We finished the tour in the Felipe IV dining room and began the tasting with an introduction to the history of Madrid’s wines and vineyards by Luis Bellón from from Vinos de Madrid, the appellation body of Madrid’s wines. Vinoselección’s enologist, Yolanda Bravo introduced us to a Jesús Díaz crianza as we began the Botin Experience lunch with appetizers of manchego cheese, Iberian pork and the house croquetas before moving on to try the Andalucian salmorejo and aubergines, Segovian mushrooms, and the “revuelta de la casa”; eggs scrambled with morcilla and potatao. This was all accompanied by the prize-winning Tagonius crianza followed by the also prize-winning Tagonius reserve wine accompanying the suckling pig, cooked for two and half hours in the original ovens from 1725. Marc Isart from the Valdeiglesias bodega Bernabeleva presented his limited desert wine Cantocuerdas Moscatel with the delicious Botin soufflés for desert.



As all good things come to an end, our guests from Vinoselección said their goodbyes, each one armed with a ceramic jug from Talavera de la Reina, similar to the one mentioned by Nancy Reagan in her thank you letter to the restaurant following the Reagans’ vist in 1987.


Thursday, January 21, 2010

Jamón Jamoncito


Welcome to the Insider's Madrid blog. This is our first of many entries to give you an idea of the type of events Insider’s Madrid has been involved in over the last few months in the Spanish capital.

In October, we hosted a lunch-time party for the Swiss company Solvias AG at their stand at Ifema, the Feria de Madrid trade fair centre, where they were celebrating their 10th birthday party at the CPhI convention. 
The best of organic Spanish food was the remit - what better excuse than to serve the crème de la crème Iberian pata negra ham cured over three years alongside cheeses from different regions in Spain… Manchego from the La Mancha, Idizábal from the Basque Country and Torta del Casar from Extremadura, all served with Viña Mayor de Quintanilla, a red crianza from the Ribera de Duero region.
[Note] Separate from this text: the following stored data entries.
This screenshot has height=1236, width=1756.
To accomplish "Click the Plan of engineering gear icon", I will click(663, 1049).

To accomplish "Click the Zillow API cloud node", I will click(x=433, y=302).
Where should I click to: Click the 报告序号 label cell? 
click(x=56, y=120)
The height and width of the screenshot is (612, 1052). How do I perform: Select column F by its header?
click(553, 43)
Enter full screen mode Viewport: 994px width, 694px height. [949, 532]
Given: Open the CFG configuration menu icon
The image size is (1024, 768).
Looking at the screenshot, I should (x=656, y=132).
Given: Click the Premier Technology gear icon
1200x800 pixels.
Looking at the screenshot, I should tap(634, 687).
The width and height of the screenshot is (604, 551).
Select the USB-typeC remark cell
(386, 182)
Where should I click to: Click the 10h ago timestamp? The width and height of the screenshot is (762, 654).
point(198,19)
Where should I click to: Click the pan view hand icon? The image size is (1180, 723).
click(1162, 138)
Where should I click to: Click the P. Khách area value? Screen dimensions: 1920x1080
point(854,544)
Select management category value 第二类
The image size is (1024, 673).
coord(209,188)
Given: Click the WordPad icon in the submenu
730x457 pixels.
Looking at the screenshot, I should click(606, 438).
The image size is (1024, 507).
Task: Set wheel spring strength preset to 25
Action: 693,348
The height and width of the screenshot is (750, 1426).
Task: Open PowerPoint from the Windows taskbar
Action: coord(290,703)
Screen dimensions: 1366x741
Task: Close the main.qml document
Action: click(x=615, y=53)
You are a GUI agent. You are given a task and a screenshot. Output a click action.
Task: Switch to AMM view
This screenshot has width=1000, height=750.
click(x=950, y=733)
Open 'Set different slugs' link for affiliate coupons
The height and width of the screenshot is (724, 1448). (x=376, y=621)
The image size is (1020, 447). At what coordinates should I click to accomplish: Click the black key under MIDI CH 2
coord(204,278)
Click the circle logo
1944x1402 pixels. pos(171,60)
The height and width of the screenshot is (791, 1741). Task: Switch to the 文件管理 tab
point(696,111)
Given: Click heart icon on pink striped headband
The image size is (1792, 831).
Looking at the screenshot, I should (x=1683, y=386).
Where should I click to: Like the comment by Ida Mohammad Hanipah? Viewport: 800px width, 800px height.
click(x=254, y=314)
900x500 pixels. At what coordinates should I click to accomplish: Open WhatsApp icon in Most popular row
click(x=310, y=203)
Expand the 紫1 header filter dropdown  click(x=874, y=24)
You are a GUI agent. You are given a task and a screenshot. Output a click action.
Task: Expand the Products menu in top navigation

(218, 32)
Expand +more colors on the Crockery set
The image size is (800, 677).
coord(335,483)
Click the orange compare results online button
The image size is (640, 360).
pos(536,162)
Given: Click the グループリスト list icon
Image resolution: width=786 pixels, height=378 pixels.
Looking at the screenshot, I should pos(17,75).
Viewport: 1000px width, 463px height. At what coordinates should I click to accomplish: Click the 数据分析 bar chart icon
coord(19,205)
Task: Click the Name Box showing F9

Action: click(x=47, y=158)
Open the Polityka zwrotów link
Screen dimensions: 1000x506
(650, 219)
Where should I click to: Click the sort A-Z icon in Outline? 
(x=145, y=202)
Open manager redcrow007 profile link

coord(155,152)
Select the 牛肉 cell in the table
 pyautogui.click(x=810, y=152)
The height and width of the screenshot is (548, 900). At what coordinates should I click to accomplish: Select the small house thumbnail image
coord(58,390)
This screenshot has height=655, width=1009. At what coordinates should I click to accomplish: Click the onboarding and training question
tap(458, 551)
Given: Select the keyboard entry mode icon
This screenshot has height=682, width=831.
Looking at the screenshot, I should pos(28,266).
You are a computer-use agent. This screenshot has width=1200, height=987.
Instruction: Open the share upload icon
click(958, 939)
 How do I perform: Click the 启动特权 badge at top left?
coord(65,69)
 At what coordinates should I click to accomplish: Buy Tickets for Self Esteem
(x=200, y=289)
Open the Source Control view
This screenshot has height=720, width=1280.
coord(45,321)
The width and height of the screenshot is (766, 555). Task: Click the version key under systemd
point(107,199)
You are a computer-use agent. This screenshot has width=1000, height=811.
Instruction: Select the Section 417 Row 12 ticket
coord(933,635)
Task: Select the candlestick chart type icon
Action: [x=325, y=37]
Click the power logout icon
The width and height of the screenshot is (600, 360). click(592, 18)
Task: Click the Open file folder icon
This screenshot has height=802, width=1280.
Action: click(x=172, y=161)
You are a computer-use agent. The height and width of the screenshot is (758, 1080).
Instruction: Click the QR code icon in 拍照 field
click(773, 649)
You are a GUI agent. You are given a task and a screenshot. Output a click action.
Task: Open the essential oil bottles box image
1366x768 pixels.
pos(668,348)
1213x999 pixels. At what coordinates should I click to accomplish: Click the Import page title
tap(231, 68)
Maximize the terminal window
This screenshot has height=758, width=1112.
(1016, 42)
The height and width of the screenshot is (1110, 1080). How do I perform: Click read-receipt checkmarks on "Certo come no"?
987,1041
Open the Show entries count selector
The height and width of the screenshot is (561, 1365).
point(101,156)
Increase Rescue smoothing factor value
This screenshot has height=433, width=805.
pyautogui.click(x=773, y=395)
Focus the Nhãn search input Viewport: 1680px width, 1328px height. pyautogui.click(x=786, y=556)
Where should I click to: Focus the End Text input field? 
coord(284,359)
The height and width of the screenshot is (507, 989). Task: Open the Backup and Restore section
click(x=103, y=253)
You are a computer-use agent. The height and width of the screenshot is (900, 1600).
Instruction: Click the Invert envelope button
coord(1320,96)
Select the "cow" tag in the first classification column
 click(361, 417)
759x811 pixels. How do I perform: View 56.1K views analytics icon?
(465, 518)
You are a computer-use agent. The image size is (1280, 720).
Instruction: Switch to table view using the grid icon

For anyone who hasn't tried this at home, cutting jamón is no mean feat which is why we called in jamonero supreme Juan Maria Jimeno to cut the "tapitas" of jamón for the guests. Amongst other deliciously organic tapas on the menu were the Iberian cured beef “cecina”, chorizo, asparagus Panini and langoustine brochettes. 

Marrons glacés and strawberry and peach brochettes to sweeten the palate, and then it was time to blow out the candles.